*** Opening Listed records ***

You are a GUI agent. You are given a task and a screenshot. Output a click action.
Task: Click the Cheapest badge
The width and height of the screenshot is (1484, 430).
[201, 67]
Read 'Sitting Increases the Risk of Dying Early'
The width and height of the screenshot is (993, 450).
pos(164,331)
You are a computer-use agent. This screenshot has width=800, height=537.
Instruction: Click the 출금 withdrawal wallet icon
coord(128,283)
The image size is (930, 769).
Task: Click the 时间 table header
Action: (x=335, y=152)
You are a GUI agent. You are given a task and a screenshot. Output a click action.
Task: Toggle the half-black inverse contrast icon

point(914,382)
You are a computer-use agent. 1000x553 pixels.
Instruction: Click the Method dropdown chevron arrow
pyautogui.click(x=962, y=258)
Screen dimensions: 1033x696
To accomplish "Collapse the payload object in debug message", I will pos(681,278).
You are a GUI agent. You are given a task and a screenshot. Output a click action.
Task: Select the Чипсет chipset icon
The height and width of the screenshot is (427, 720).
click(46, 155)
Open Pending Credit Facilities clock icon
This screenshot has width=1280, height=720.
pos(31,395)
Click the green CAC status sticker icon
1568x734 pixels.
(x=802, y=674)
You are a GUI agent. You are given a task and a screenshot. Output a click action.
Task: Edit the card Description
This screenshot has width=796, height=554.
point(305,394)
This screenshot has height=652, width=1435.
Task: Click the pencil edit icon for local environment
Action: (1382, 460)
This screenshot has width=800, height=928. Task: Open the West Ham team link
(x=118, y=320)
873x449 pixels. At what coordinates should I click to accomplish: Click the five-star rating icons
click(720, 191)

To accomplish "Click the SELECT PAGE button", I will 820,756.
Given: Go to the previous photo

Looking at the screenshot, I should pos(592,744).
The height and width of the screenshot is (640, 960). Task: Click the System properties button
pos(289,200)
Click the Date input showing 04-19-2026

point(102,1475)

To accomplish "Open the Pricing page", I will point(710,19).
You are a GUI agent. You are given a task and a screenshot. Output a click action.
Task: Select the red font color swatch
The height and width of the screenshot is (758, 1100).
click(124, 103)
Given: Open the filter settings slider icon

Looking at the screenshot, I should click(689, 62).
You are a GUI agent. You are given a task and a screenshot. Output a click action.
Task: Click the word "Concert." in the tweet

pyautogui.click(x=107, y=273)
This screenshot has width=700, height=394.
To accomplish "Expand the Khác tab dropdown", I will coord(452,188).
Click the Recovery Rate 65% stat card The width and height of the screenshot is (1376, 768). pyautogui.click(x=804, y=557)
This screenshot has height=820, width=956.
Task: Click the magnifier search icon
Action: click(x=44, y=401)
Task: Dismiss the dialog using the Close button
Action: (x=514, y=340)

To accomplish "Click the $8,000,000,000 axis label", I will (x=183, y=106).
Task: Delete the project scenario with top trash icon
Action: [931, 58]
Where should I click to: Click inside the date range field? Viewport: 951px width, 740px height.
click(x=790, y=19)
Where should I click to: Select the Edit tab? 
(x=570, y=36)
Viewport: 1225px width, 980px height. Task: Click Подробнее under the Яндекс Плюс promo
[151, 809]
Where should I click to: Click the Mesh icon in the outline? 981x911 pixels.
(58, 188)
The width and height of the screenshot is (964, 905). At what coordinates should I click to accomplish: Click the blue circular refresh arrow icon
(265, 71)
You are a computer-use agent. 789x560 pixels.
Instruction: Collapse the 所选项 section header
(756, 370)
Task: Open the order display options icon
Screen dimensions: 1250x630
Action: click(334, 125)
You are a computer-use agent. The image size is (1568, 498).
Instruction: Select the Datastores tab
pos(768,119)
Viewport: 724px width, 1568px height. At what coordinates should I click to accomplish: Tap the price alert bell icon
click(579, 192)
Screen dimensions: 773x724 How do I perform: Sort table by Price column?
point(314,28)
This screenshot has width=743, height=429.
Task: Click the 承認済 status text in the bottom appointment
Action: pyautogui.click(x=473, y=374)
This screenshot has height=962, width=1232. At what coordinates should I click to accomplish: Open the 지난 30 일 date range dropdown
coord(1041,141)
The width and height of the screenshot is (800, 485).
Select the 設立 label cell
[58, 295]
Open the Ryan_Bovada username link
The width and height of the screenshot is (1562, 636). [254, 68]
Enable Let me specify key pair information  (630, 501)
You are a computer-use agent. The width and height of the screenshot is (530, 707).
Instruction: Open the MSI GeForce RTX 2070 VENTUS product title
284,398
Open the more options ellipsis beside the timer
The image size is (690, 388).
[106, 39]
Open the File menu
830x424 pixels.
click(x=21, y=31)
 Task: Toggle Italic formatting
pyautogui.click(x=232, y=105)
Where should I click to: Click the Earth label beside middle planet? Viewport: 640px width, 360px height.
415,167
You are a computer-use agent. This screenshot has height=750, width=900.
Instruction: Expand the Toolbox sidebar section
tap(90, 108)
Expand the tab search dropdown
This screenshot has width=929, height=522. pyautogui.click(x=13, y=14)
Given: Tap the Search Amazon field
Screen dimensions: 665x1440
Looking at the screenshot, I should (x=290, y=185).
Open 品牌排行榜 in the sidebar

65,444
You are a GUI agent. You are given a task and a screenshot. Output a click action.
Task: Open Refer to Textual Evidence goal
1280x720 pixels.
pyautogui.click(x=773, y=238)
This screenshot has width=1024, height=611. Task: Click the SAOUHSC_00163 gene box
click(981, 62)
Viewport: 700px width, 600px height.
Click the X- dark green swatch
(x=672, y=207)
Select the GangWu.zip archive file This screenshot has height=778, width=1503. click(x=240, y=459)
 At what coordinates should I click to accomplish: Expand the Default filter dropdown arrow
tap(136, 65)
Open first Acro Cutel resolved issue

*** Closing Listed records ***

Exercise aim: With the first line of the records as the start and the line holding "Task: Edit the card Description" as the end, please copy exactly those lines and no others.

Problem solution:
You are a GUI agent. You are given a task and a screenshot. Output a click action.
Task: Click the Cheapest badge
The width and height of the screenshot is (1484, 430).
[201, 67]
Read 'Sitting Increases the Risk of Dying Early'
The width and height of the screenshot is (993, 450).
pos(164,331)
You are a computer-use agent. This screenshot has width=800, height=537.
Instruction: Click the 출금 withdrawal wallet icon
coord(128,283)
The image size is (930, 769).
Task: Click the 时间 table header
Action: (x=335, y=152)
You are a GUI agent. You are given a task and a screenshot. Output a click action.
Task: Toggle the half-black inverse contrast icon

point(914,382)
You are a computer-use agent. 1000x553 pixels.
Instruction: Click the Method dropdown chevron arrow
pyautogui.click(x=962, y=258)
Screen dimensions: 1033x696
To accomplish "Collapse the payload object in debug message", I will pos(681,278).
You are a GUI agent. You are given a task and a screenshot. Output a click action.
Task: Select the Чипсет chipset icon
The height and width of the screenshot is (427, 720).
click(46, 155)
Open Pending Credit Facilities clock icon
This screenshot has width=1280, height=720.
pos(31,395)
Click the green CAC status sticker icon
1568x734 pixels.
(x=802, y=674)
You are a GUI agent. You are given a task and a screenshot. Output a click action.
Task: Edit the card Description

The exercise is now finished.